Ben oltre pentole antiaderenti e giacche goretex. Ben oltre settori sanitario, siderurgico e metallurgico, packaging, automobilistico, elettronico e energia. La serrata attività di lobbying portata avanti a livello globale da Solvay e dagli altri colossi del settore chimico si esprime in particolare nel settore militare. I PFAS infatti, trovano largo impiego in molti settori industriali strategici, tra i quali spicca quello militare e duale (dual use: civile e militare), che in tempi di guerra come questi ne garantiscono uno status di relativa “immunità”, anche quando è di dominio pubblico che la produzione di queste sostanze cancerogene “forever chemicals” va a discapito della salute pubblica e dell’ambiente.

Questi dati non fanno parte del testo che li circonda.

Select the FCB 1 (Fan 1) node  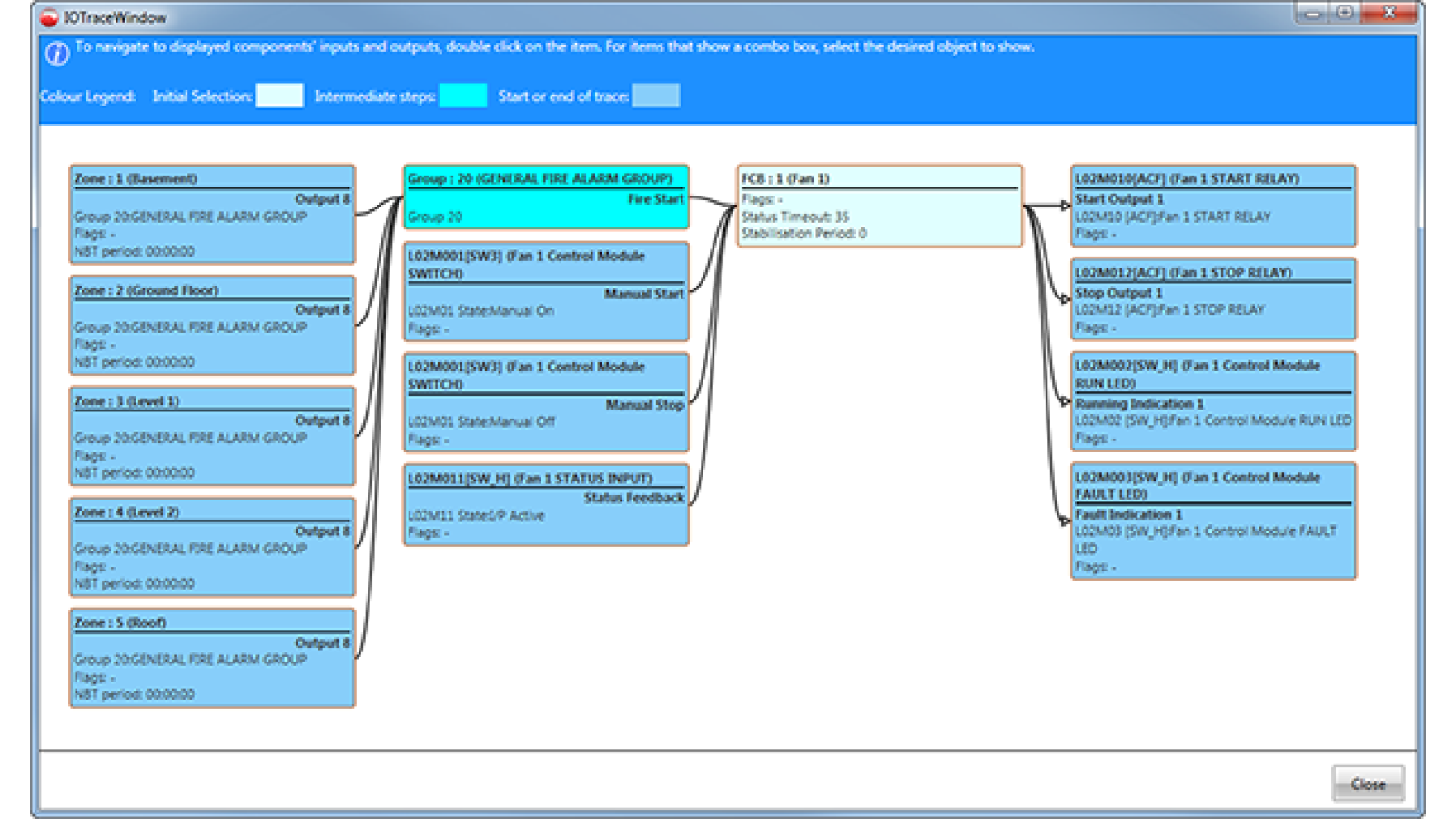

Gli usi critici dei PFAS sono identificati in quasi tutte le principali categorie di sistemi d’arma, compresi ma non limitati a velivoli ad ala fissa (addestratori, caccia, bombardieri, trasporti, rifornitori di carburante, supporto a terra, senza equipaggio e apparecchiature di supporto associate); velivoli ad ala rotante (da attacco, trasporto, trasporto pesante, ricerca e salvataggio e attrezzature di supporto associate); navi di superficie (combattimento, cacciatorpediniere, portaerei, cutter, mezzi da sbarco); sottomarini; missili (aria-aria, terra-aria, aria-terra, balistica); sistemi di siluri; sistemi radar; e carri armati, veicoli d’assalto e di trasporto per la fanteria.
Il Pentagono è il principale alleato delle lobby industriali: “I PFAS sono fondamentali per raggiungere e centrare gli obiettivi del Dipartimento della Difesa e per molti settori nazionali […]. Collettivamente, azioni normative internazionali e statunitensi per gestire gli impatti ambientali dei PFAS, identificarli ed eliminarli dal mercato, e i successivi cambiamenti del mercato, pongono rischi per le operazioni del DoD Departement of Defence e la catena di fornitura della base industriale della difesa. Inoltre, gli impatti sulla catena di approvvigionamento globale dei PFAS presenteranno rischi per il programma di vendite militari estere del Dipartimento della Difesa e per l’Interoperabilità del North Atlantic Treaty Organization (NATO)”.
Dunque l’industria bellica americana afferma il ruolo di alcuni di questi composti PFAS insostituibile, o difficilmente sostituibile, per cui “occorrerà un decennio o più per trovare validi sostituti”. D’altronde gli USA sono il Paese che spende più di ogni altro in armamenti (nel 2022 la spesa militare degli USA è stata di 877 miliardi di dollari, il 39% della spesa militare globale) e che vanta nel proprio territorio 51 tra le 100 maggiori industrie belliche del mondo (nel 2022 il fatturato delle 100 maggiori industrie belliche del mondo è stato di 597 miliardi di dollari). Di conseguenza, per fronteggiare le restrizioni normative sui PFAS, le lobby industriali degli States si sono riunite, nel 2022, sotto la sigla “Sustainable PFAS Action” (SPAN).
Anche in Europa l’attività di lobbying attorno ai fluoro-composti si fa sempre più martellante, specie dopo l’iniziativa – presa da Danimarca, Germania, Paesi Bassi, Norvegia e Svezia, nel febbraio del 2023 – per introdurre una restrizione universale sui PFAS a livello dell’Unione Europea, per vietarne la produzione, la vendita e l’utilizzo. Infatti, la European Chemical Industry Council (CEFIC, la lobby delle industrie chimiche europee), ha istituito “FluoroProducts &PFAS for Europe ” (FPPFE), riunendo alcuni dei maggiori produttori e consumatori di PFAS, tra cui figurano AGC, ARKEMA, BASF, Bayer, Chemours, Daikin, DU Pont, ExxonMobil, GFL, Merck, Gore, e naturalmente Solvay Syensqo.
Per avere una dimensione del business, si consideri che l’industria PFAS può contare su 72 singoli lobbisti attivi a Bruxelles, con una spesa annuale compresa tra 18,6 e 21,1 milioni di euro e 59 pass al Parlamento Europeo.